─── DOCUMENT EXTRACT ───
Top Hopper Teaching Guide | 10story Learning

Multiply whole numbers

  • Interpret products of whole numbers as the total number of objects in equal groups. (3.OA.A.1)
  • Multiply within 100. (3.OA.C.7)

Before You Play

Check prerequisite multiplication understanding while building intuition for the game's core mechanic. Mix verbal reasoning with spatial sense to surface both conceptual understanding and physical intuition for equal groups.

Show me with your hands: what does "3 groups of 4" look like? How is that different from "3 plus 4"?
Watch for: Students who hold up four fingers three separate times show multiplicative thinking through gesture. Those who count to 7 on their fingers are still thinking additively and may struggle with "hops of" language until this physical distinction clicks.
Listen for: Students saying "three times you have four things" or "four items in each of three groups." If they describe it in additive terms ("four plus four plus four"), ask them to show it with their hands again—the physical separation of groups often clarifies what words don't.
If you multiply 5 × 4, do you get the same answer as 4 × 5? Show me with your fingers how both work.
Watch for: Students who physically demonstrate both interpretations—five groups of four versus four groups of five—show deeper understanding than those who just state "they're both 20." The hand gestures make commutativity concrete: the grouping structure changes but the total stays constant.
Listen for: Students who immediately know the products are equal versus those who need to calculate both. Second-graders typically need to verify; third-graders developing fluency start recognizing equivalence automatically.
Put your finger on the start square. Now move it to where you'd be after 12 spaces. Try 24 spaces.
─── DATASET SECTION ───
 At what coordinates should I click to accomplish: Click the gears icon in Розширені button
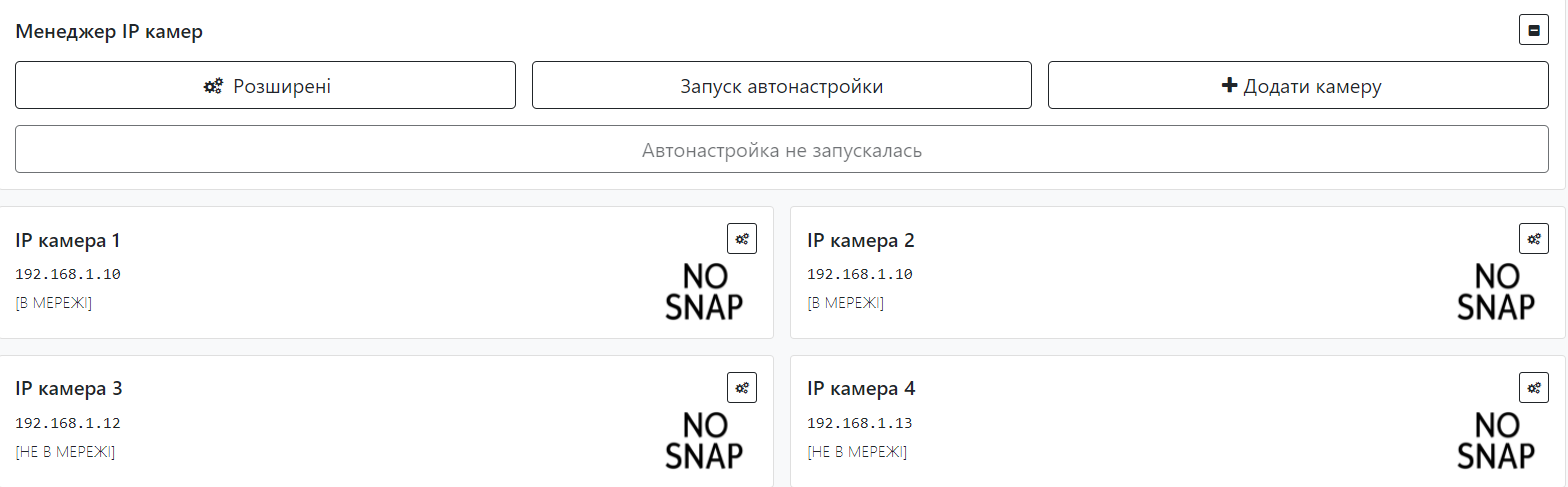(x=213, y=87)
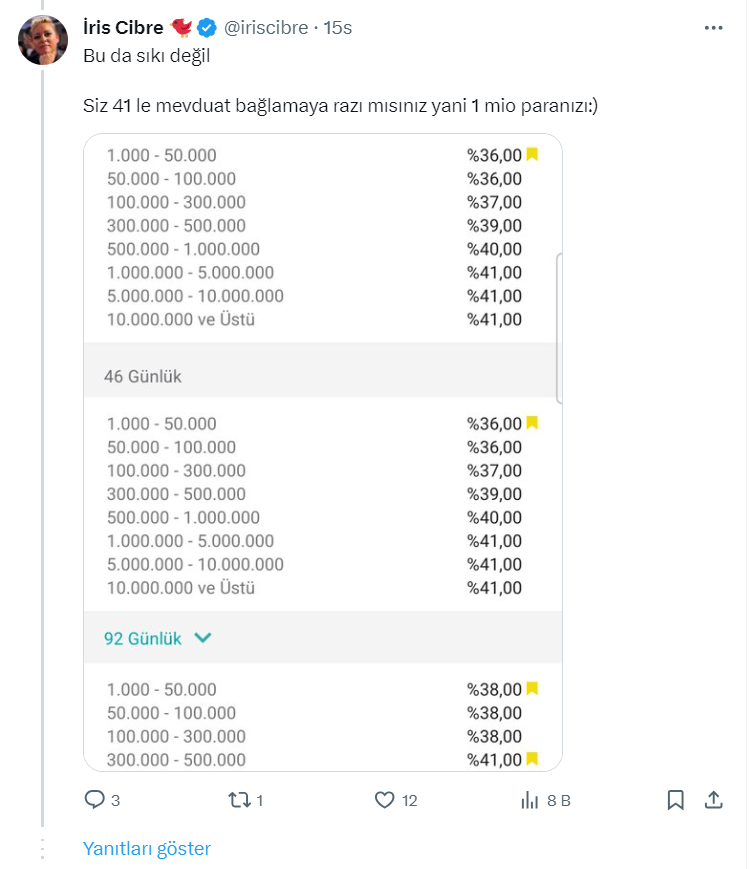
───
*WHAT IS ASKED:*
(a) In the multiplication teaching guide, which standard code accompanies the goal "Multiply within 100"?
(b) Write the next part of the multiplication teaching guide, picking up right after "Try 24 spaces."

*EXERCISE RESULTS:*
(a) 3.OA.C.7

(b)
Watch for: How students navigate—finger-tracing path square by square, jumping by 10s using the numbered landmarks, or directly pointing to the destination. Efficient navigators will have an advantage during gameplay because they can visualize landing positions before calculating.
Listen for: Students recognizing "24 is double 12" or using multiplication to verify position ("that's like two moves of 12"). This spatial-numerical connection is exactly what the game reinforces.
Setup Tip:
Position the board where all players can reach it comfortably. Students need to physically move pieces and point during strategy discussions—cramped positioning kills this. If using Hopper Helper, place it where everyone can see the screen and reach to trace the arcs.

During Gameplay

Focus on strategic decision-making and conceptual understanding as students encounter multiplication in game context. Use the board as a spatial tool when helpful, but prioritize questions about reasoning and mathematical relationships.

Rolling and Interpreting Dice
You rolled a 3 and a 6. What are the two ways you could interpret this roll? Which one do you want to use and why?
Listen for: Students articulating both options—"3 hops of 6" and "6 hops of 3"—and recognizing they yield the same total. Strategic reasoning like "I want bigger hops" or "I want to land on that green square" integrates calculation with spatial planning.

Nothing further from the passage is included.